In the short-term, the relief of the advance funding was a “lifesaver” that prevented Mr Cooper from having to ask the bank for a loan, but pressures on his finances have not disappeared.
“The most concerning challenge [of the pandemic] has been financial, with the rapid increase in the price of generics in March and April,” Mr Cooper says.
“In April alone, we estimated that within our group it had cost us somewhere between £60,000 and £80,000 in extra costs for buying drugs.” He calculated this through comparing the prices for prescriptions that month with the figures from a year before. “The price per prescription was around £1 per item more, basically down to the generics.”
“We’ve got a list of about 60 generics that are over [their drug tariff price] and over concession price,” he says.
Medicine shortages were also “massively exacerbated” by the pandemic, Mr Cooper adds. Contacting surgeries to request alternative treatments has been “very difficult and time consuming”, he says.
90% less counter trade
Coopers Chemists had to pause its service provision during lockdown, cutting its revenue from services. “We did no medicine use reviews in April, May or June, no new medicines services, so we’ve lost all of our services income,” he says
This issue was coupled with the loss of “a very healthy counter trade”, which sank by around 90% during the crisis and only began recovering in June, Mr Cooper says.
The money problems of the business were compounded further by rocketing demand for prescriptions – up by approximately 25% in April – and home deliveries.
“Across the group, about 30% of our patients had their medicines delivered [before the pandemic]. That increased to over 60% – we delivered to virtually everybody over 70,” Mr Cooper says.
The group now only offers to deliver to patients that the group delivered to before COVID-19 and anybody who is shielding.

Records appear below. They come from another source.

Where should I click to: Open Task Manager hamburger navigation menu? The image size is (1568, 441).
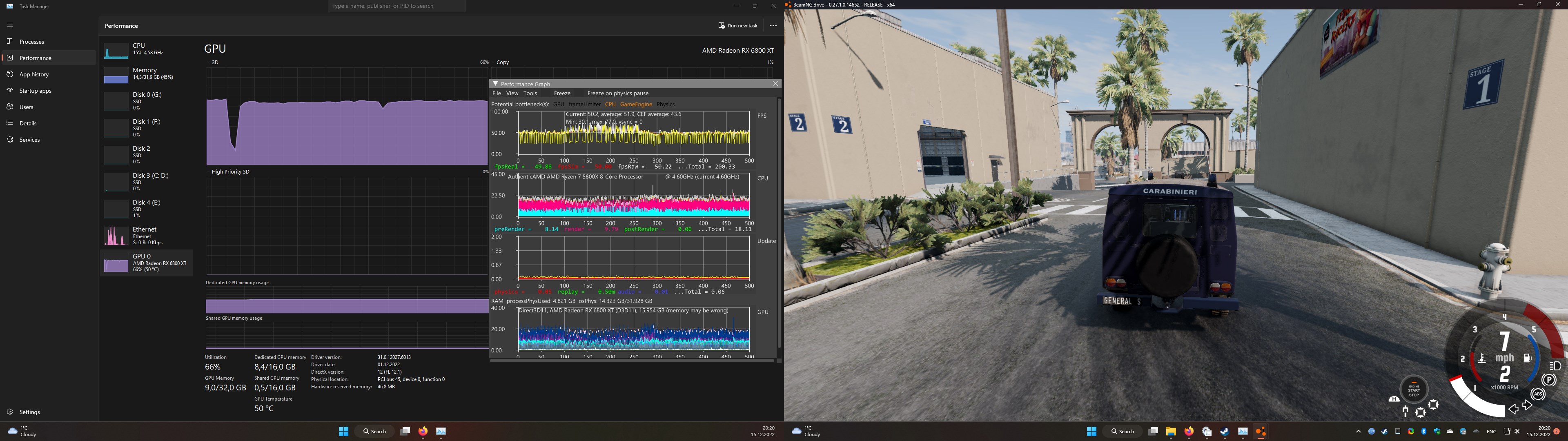(10, 25)
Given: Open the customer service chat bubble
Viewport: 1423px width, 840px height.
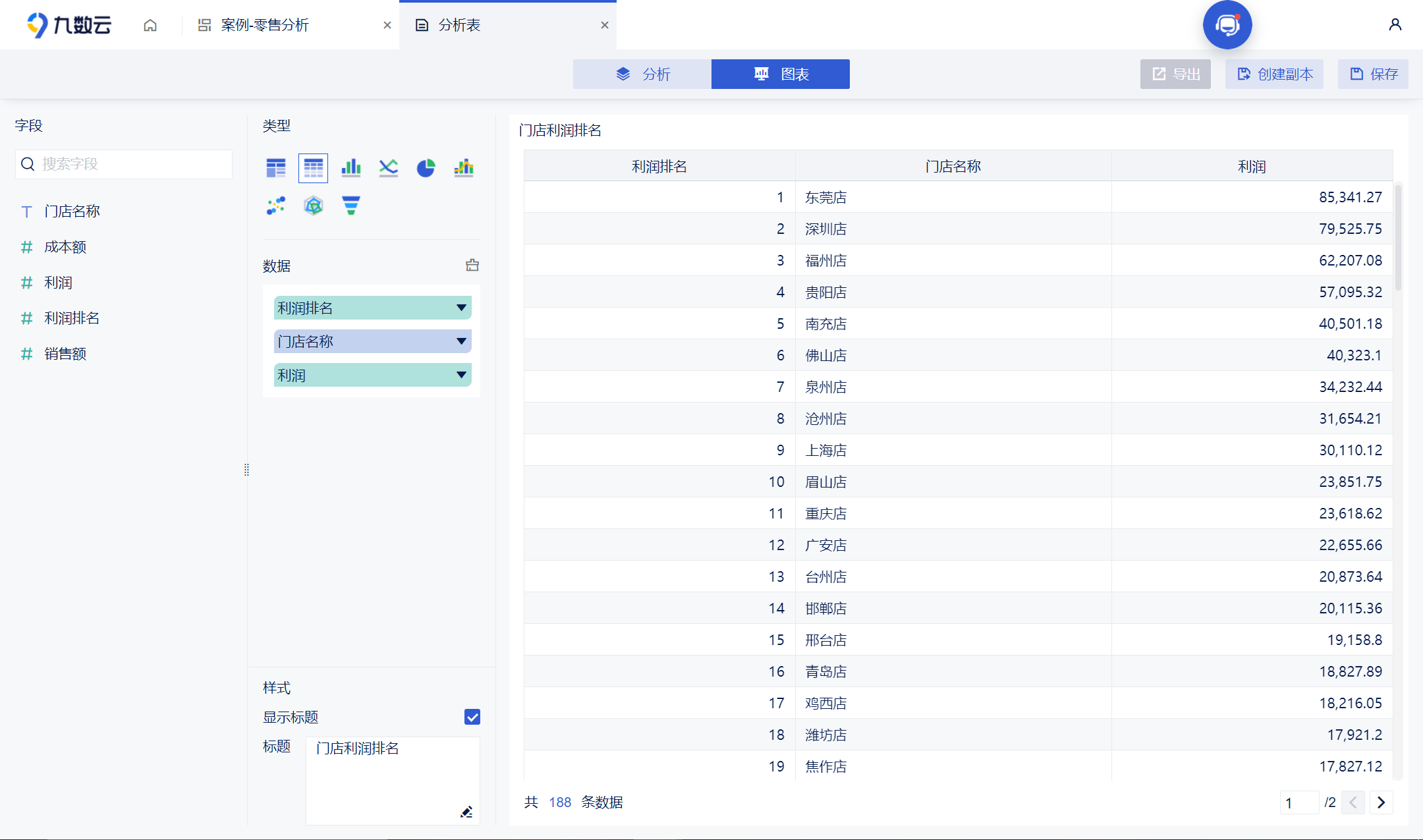Looking at the screenshot, I should [x=1227, y=25].
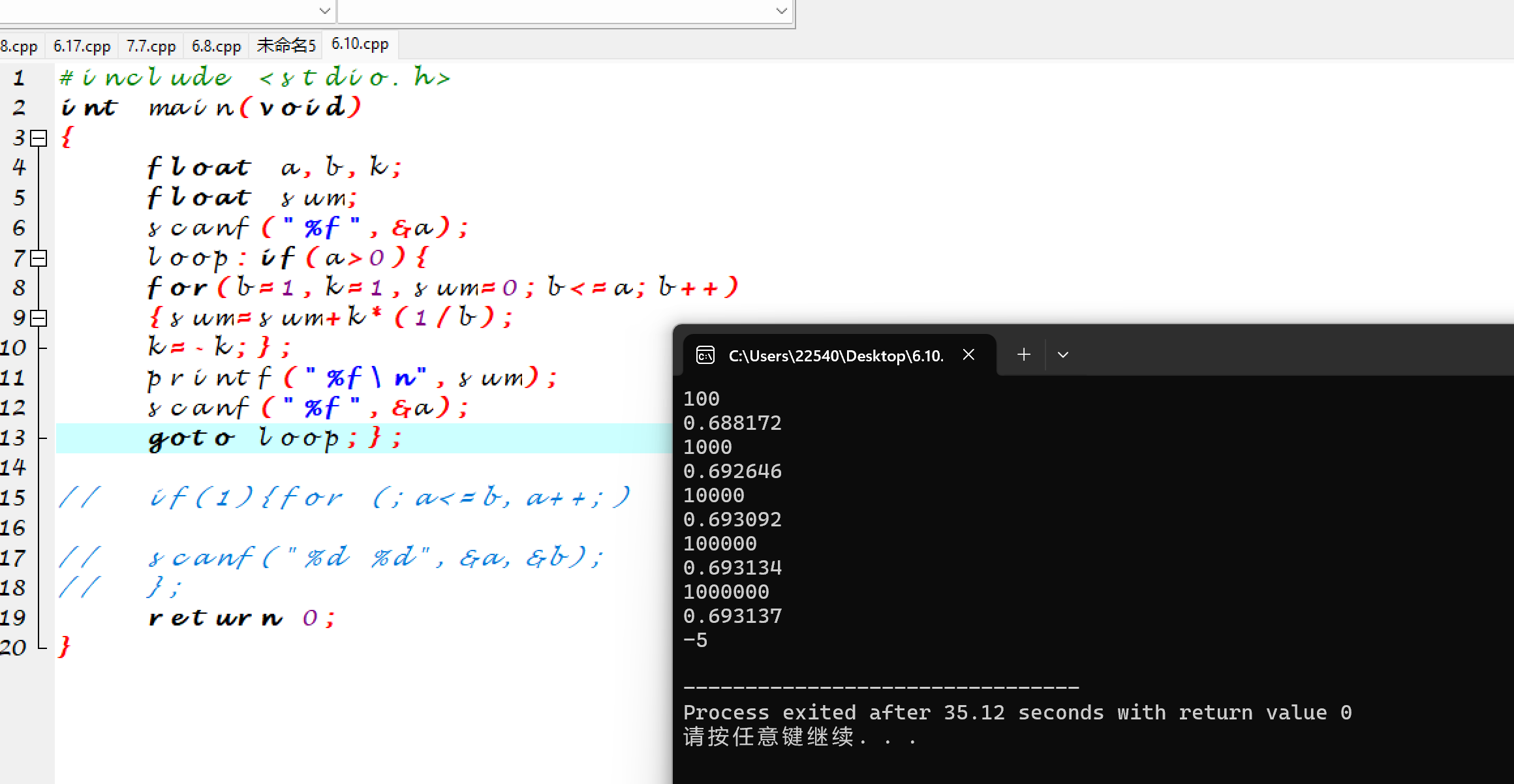
Task: Open the terminal profiles dropdown chevron
Action: [x=1063, y=355]
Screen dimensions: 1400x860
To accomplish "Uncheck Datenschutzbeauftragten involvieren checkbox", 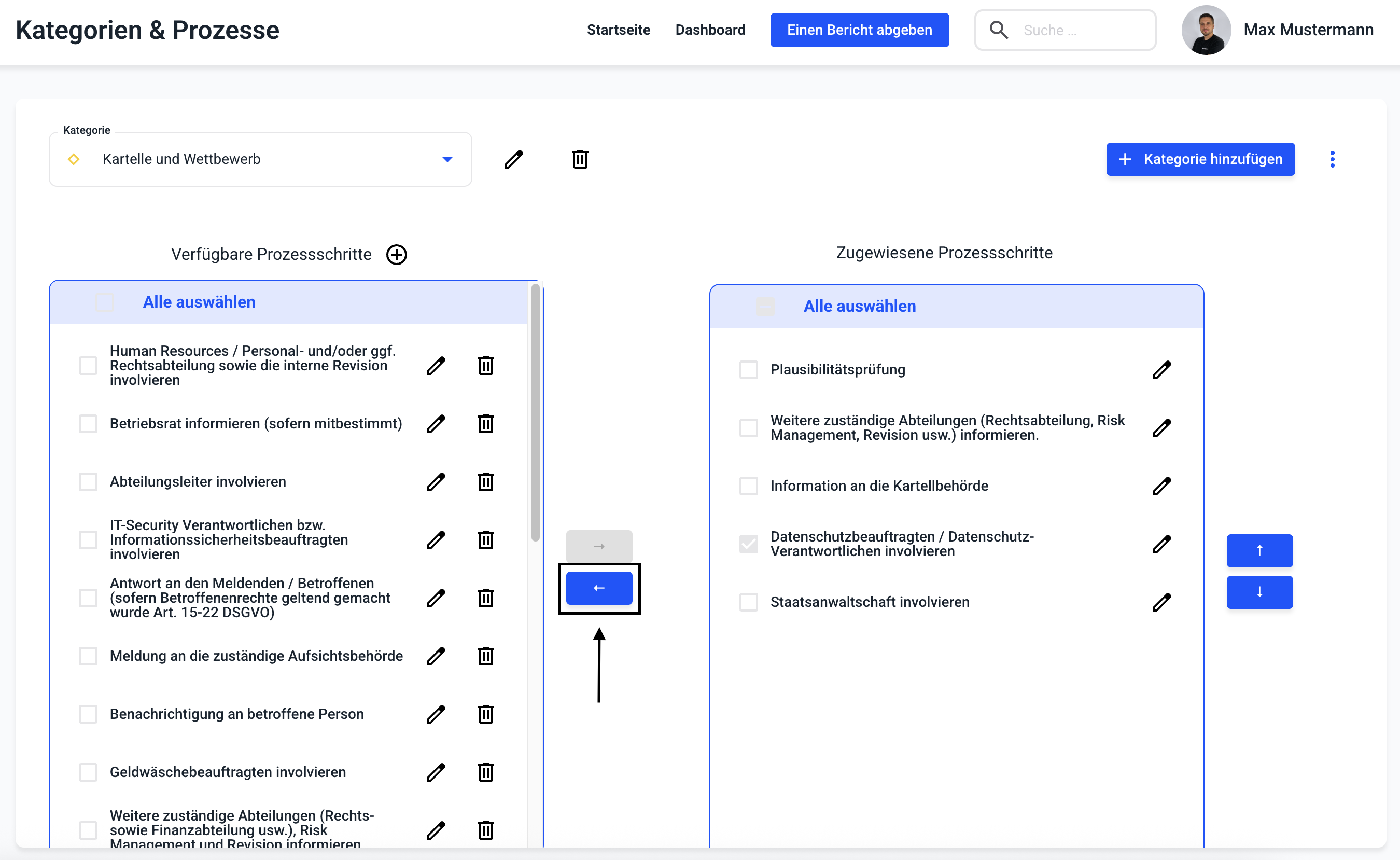I will pos(748,544).
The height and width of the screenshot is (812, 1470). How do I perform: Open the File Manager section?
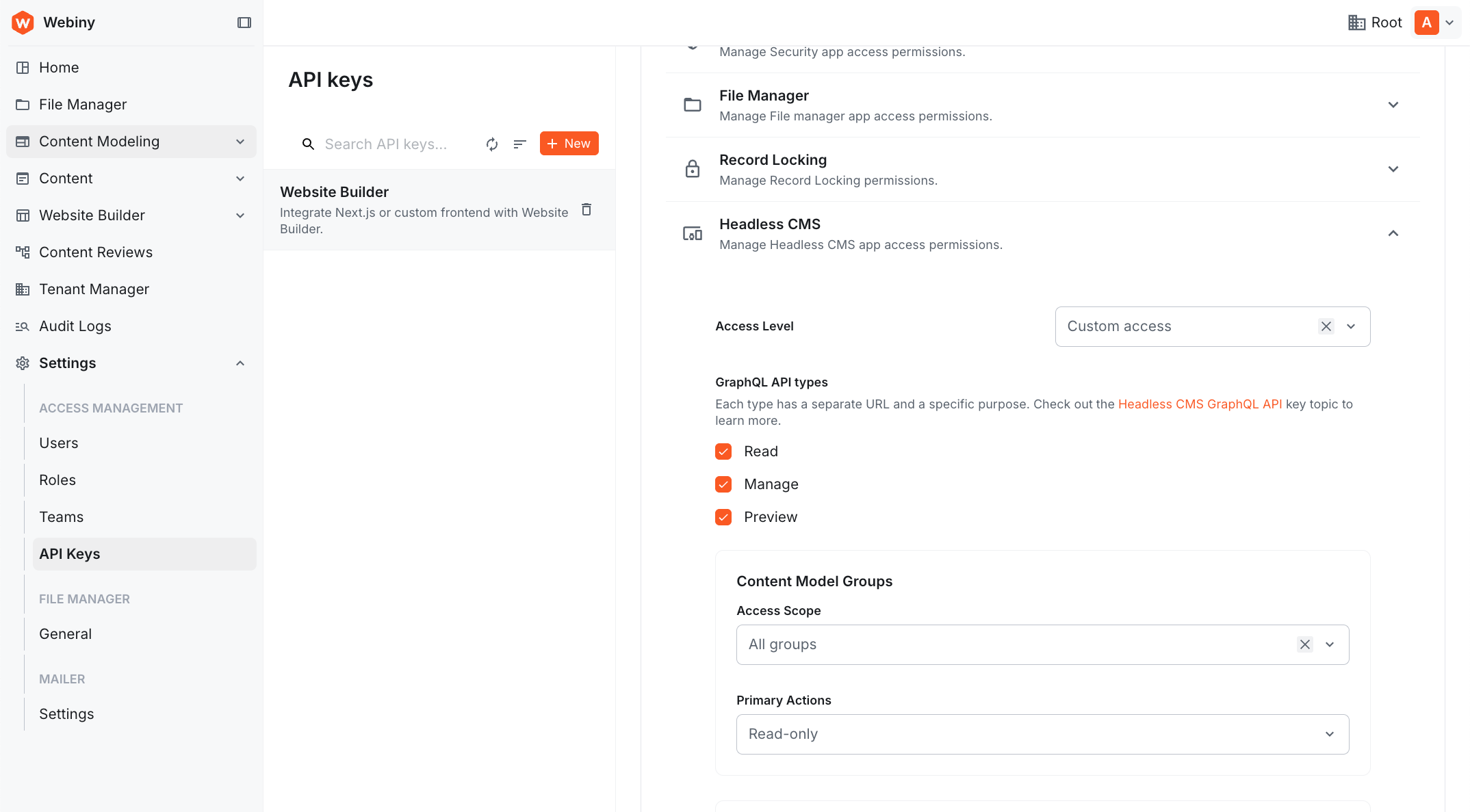point(82,104)
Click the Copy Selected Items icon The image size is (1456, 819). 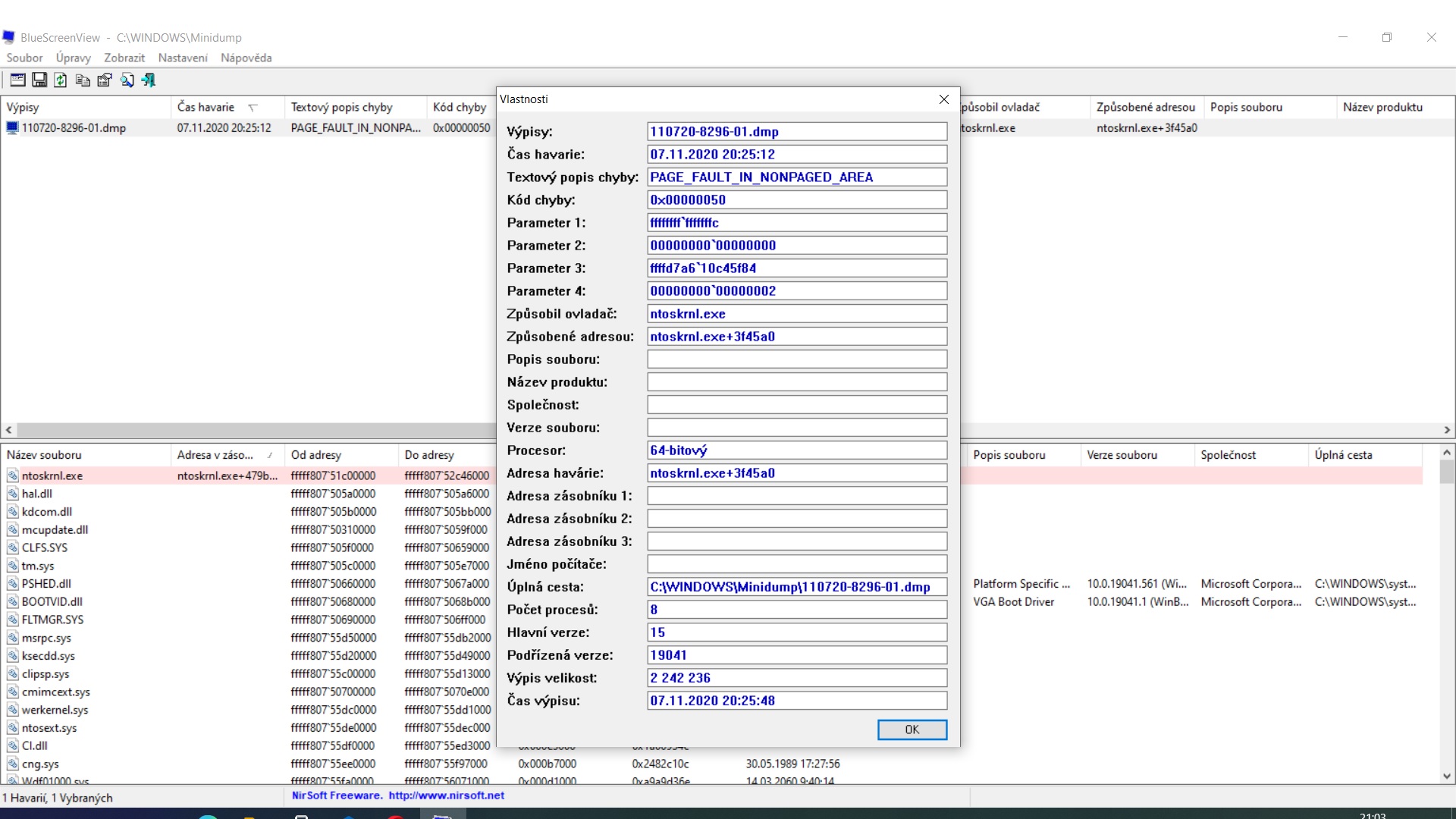pyautogui.click(x=83, y=80)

Its volume of deliveries has partially subsided, but the demand is still far higher than it was before the pandemic.
Many of the volunteers are heading back to their regular jobs, but Mr Cooper has employed one as a driver “because we didn’t feel that we should be getting paid and not pay the people who were delivering”, he says.
Another challenge going forward is adjusting to a new way of working in the dispensary. Many of the surgeries near Coopers Chemists branches have now switched to electronic repeat dispensing, meaning that patients are calling pharmacies to ask when they can collect their medicines.
“We’re constantly on the phone trying to do the job that the doctors were doing before,” Mr Cooper says.
“Pharmacies have risen to the occasion”
Coopers Chemists has weathered huge pressures this year but none of its five branches have had to close. However, two pharmacies in the area were not as fortunate.
Ian Dean, CEO of North Yorkshire local pharmaceutical committee (LPC), says two pharmacies that were part of the same multiple closed at the end of August. One of them was in the centre of York and had insufficient footfall during lockdown to remain viable, Mr Dean says.
One of the greatest challenge for branches in his region will be flu vaccinations because of the “big differences” in delivering them this year.
PSNC announced in September that pharmacy contractors in England will be paid a “combined value” of £10.08 per vaccination during the 2020-21 flu season only.
Mr Dean says he would like the cost of personal protective equipment (PPE) required to operate flu vaccinations to be covered by NHS England. Masks alone are costing Coopers Chemists around £500 a month.
Mr Dean says that the situation for pharmacies is “certainly a lot calmer” now, while access to PPE has been variable but is improving and COVID-19 testing sites are available nearby.
“Of the good things to come out of this is the relationships between pharmacies and the NHS England area team have improved and we’re having more contact,” he says.
“Relationships between the local medical committee and the LPC are much better too – they weren’t bad before, but we’re meeting weekly now instead of quarterly.”
Looking back at the “mass panic” of patients in the first months of the pandemic, Mr Dean says: “community pharmacies really rose to the occasion”.